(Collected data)
--

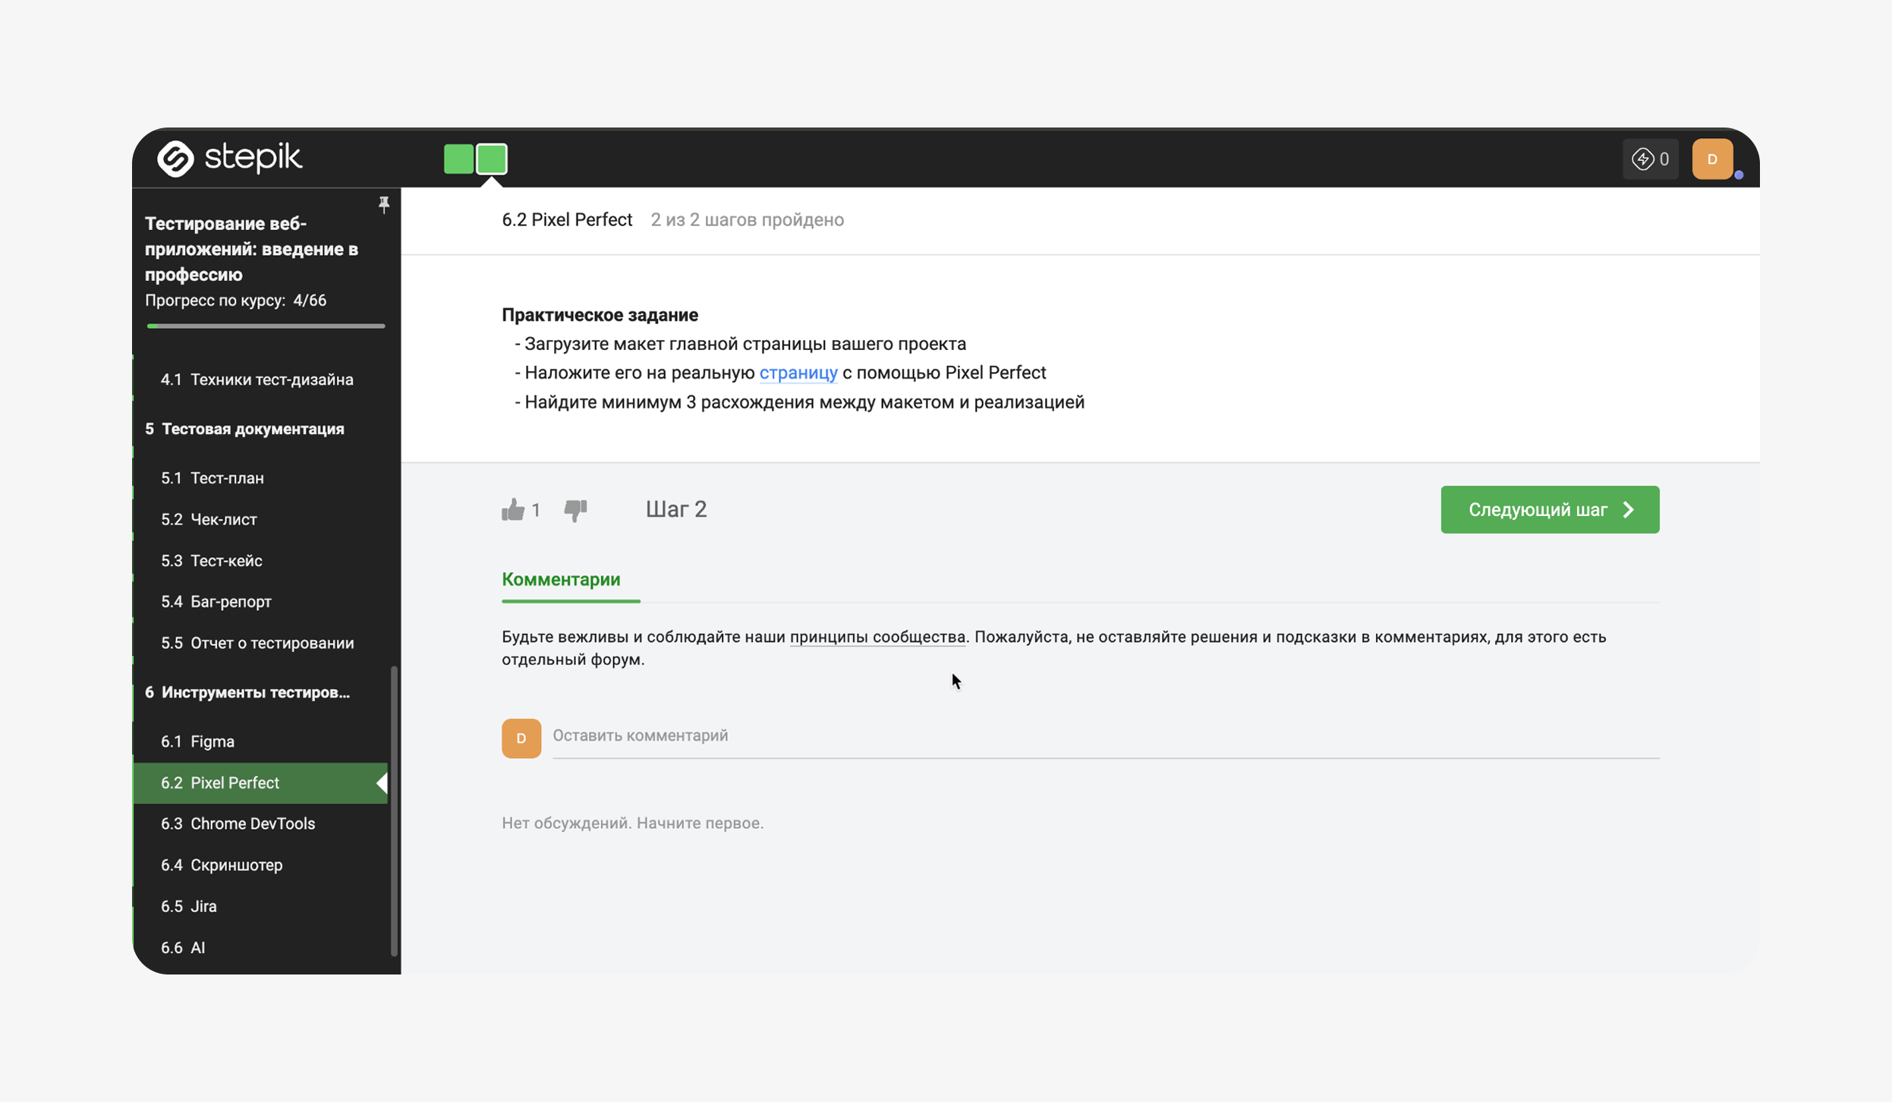1892x1102 pixels.
Task: Open the принципы сообщества link
Action: (x=877, y=637)
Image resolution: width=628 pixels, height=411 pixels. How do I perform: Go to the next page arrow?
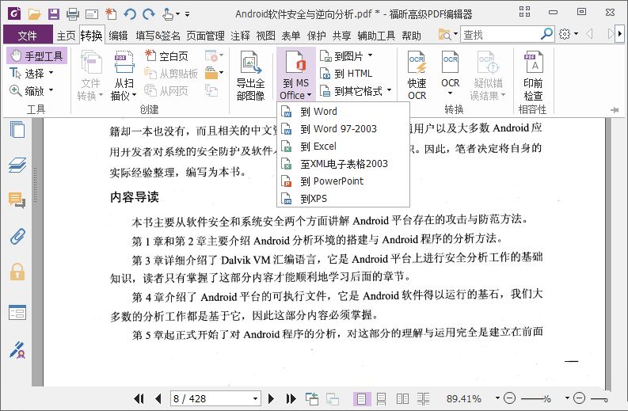272,398
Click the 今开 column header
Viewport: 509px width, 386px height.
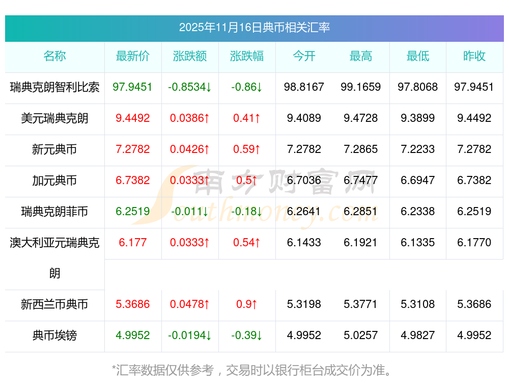click(304, 56)
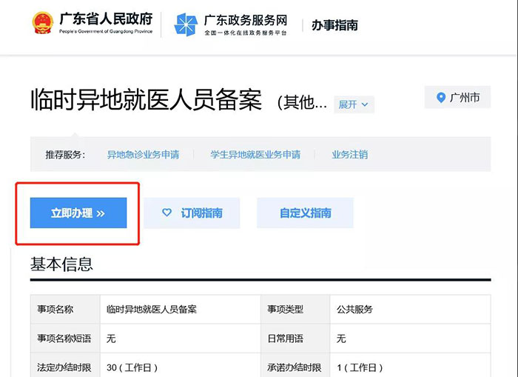The width and height of the screenshot is (518, 377).
Task: Click the Guangdong national emblem icon
Action: 42,24
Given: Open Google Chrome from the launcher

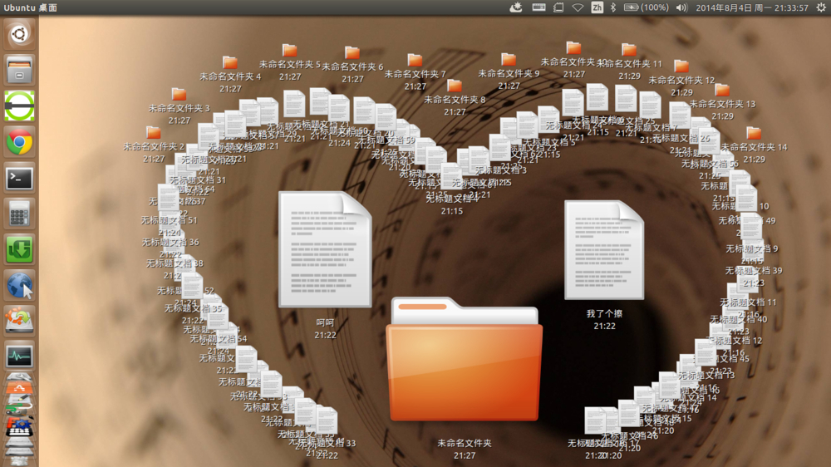Looking at the screenshot, I should pos(19,142).
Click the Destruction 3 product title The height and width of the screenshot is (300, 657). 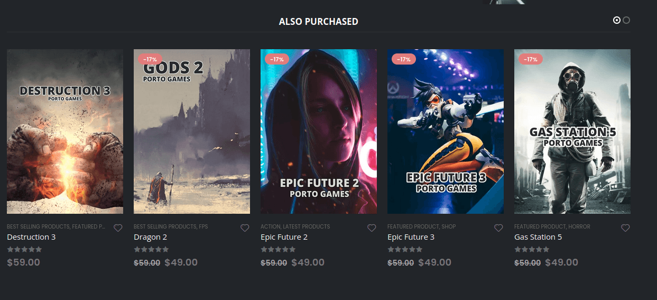point(31,237)
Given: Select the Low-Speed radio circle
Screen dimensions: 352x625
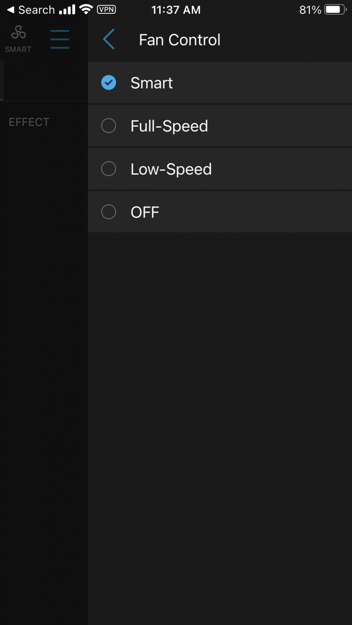Looking at the screenshot, I should [x=109, y=169].
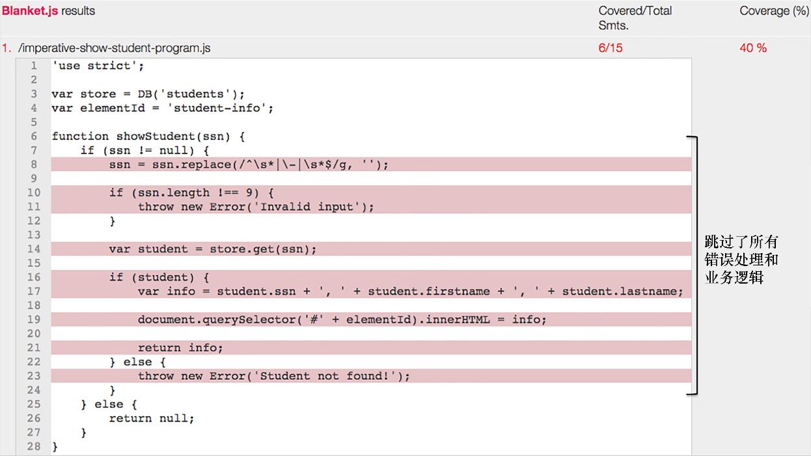Click the highlighted ssn.replace code line
Screen dimensions: 811x456
[248, 165]
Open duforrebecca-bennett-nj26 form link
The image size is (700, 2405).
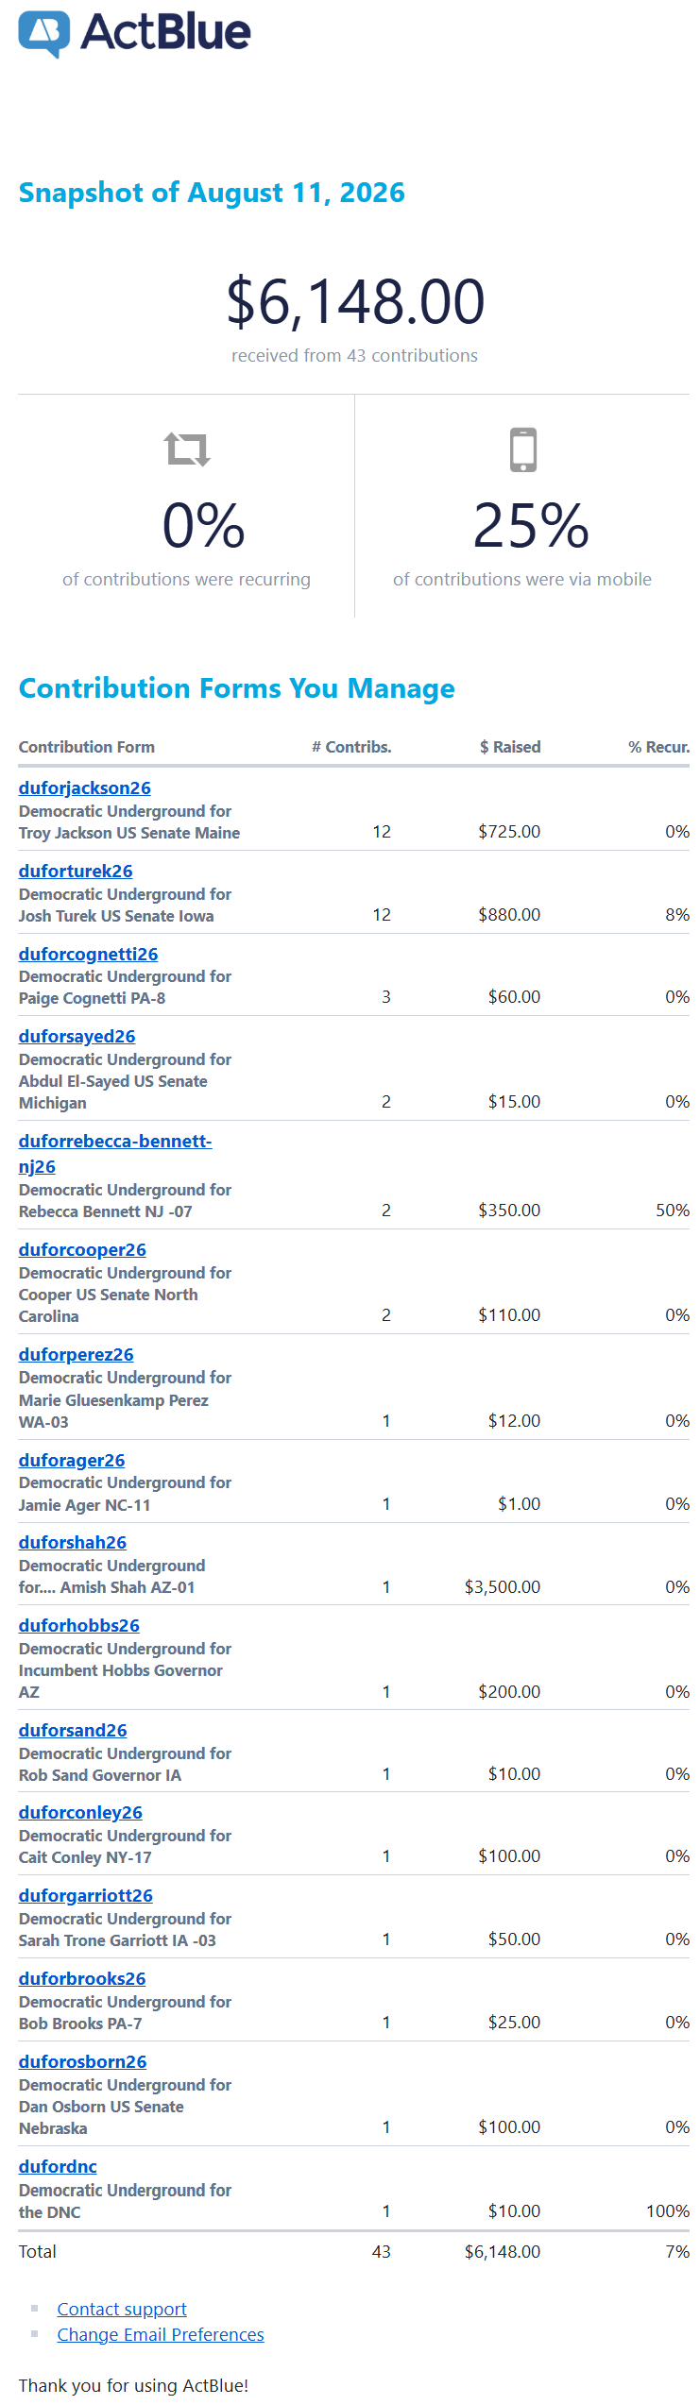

--

__Exercise goal__. In the copy, leave out all pictures, and retype exactly each line from the one with "Screen dimensions: 352x625" through the last line of the entries.

__Written reply__.
Screen dimensions: 352x625
Looking at the screenshot, I should [x=109, y=169].
Click the highlighted ssn.replace code line
Screen dimensions: 811x456
[248, 165]
Open duforrebecca-bennett-nj26 form link
The image size is (700, 2405).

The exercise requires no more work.